Po około 10 miesiącach poszukiwań zatrzymany został i aresztowany 27-letni Roman G. z Wałcza (Zachodniopomorskie) podejrzany o współudział w przemycie heroiny z Turcji przez Polskę na zachód Europy.
Akt oskarżenia w jego sprawie skierowano do Sądu Rejonowego w Szczecinie - poinformowano w poniedziałek w szczecińskiej prokuraturze.
Według jej ustaleń, Roman G. przewiózł na początku 2000 r. z Turcji przez Polskę do Holandii ok. 20 kg heroiny. Oskarżonemu grozi kara do 5 lat pozbawienia wolności.
W latach 1999-2000 na terenie Polski i Turcji działała 14-osobowa polsko-turecka grupa przestępcza zajmująca się przemytem heroiny z Turcji przez Polskę na zachód Europy.
Jak ustalono, przerzuciła ona samochodami w specjalnie skonstruowanych skrytkach kilkadziesiąt kilogramów tego narkotyku. Udaremniona została próba przemytu ok. 70 kg heroiny.

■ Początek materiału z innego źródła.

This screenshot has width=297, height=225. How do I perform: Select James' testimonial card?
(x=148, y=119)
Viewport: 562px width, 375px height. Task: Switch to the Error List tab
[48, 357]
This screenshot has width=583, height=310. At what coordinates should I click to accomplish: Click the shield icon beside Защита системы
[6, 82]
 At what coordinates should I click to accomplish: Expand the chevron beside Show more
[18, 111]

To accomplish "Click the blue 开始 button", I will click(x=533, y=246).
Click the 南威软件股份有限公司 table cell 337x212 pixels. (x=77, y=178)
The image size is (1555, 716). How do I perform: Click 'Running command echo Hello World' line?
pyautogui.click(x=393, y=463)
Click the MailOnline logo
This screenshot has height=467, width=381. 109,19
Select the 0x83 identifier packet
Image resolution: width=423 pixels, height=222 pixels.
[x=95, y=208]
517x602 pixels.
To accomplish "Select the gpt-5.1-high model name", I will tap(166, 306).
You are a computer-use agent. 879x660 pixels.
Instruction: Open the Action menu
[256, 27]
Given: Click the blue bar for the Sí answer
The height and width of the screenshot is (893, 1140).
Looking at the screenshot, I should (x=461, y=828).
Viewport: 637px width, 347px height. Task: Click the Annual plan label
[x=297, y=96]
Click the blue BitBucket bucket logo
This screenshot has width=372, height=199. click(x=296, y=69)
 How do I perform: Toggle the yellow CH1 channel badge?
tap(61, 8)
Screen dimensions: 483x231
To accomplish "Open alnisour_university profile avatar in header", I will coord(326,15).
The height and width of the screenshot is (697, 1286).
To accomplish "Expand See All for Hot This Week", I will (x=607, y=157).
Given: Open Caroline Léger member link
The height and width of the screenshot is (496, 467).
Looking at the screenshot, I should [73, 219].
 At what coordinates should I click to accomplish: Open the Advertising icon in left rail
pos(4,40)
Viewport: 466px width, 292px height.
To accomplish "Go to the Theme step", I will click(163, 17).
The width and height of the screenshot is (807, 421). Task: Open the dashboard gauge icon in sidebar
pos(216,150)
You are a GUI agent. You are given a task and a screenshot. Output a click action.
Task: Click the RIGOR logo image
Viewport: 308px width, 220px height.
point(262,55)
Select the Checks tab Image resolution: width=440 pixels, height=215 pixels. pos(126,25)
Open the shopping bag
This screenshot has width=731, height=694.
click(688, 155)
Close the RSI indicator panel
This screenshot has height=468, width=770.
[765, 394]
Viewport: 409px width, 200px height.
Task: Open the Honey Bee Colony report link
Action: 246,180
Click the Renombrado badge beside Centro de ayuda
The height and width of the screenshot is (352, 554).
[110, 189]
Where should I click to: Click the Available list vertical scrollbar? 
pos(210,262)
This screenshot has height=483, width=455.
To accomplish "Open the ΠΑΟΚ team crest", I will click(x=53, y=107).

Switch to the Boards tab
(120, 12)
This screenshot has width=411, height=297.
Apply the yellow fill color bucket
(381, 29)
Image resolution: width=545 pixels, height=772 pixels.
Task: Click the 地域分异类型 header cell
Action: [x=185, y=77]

Akt oskarżenia w sprawie siedmiu osób skierowano już wcześniej do szczecińskiego sądu. Roman G. będzie ósmą osobą odpowiadającą w Szczecinie za przemyt heroiny. Prawdopodobnie wszyscy zasiądą razem na ławie oskarżonych. Roman G. w początkowej fazie śledztwa zdołał się ukryć i w nieustalonych dotąd miejscach przebywał przez ok. 10 miesięcy.
Pięciu przemytników, trzy kobiety i mężczyzna, odbywa już wieloletnie kary pozbawienia wolności w więzieniach w Bułgarii i Słowacji, gdzie zostali zatrzymani z ładunkiem narkotyków. Trwają poszukiwania czternastego podejrzanego, prawdopodobnie dostarczyciela narkotyku, obywatela Turcji.
Organizatorem przemytu był mieszkający w Krakowie obywatel Turcji Ibrahim A. Werbowaniem kurierów zajmowała się jego konkubina, Polka Wanda K. z Krakowa. Narkotyki dostarczać miał w Turcji inny obywatel tego kraju Serafettin T. Ten ostatni jest nadal poszukiwany listem gończym.
Polskim kurierom wmawiano m.in., że chodzi o przemyt kradzionego złota. Heroinę ukrywano w specjalnych skrytkach w samochodach, którymi jeździli oni do Turcji.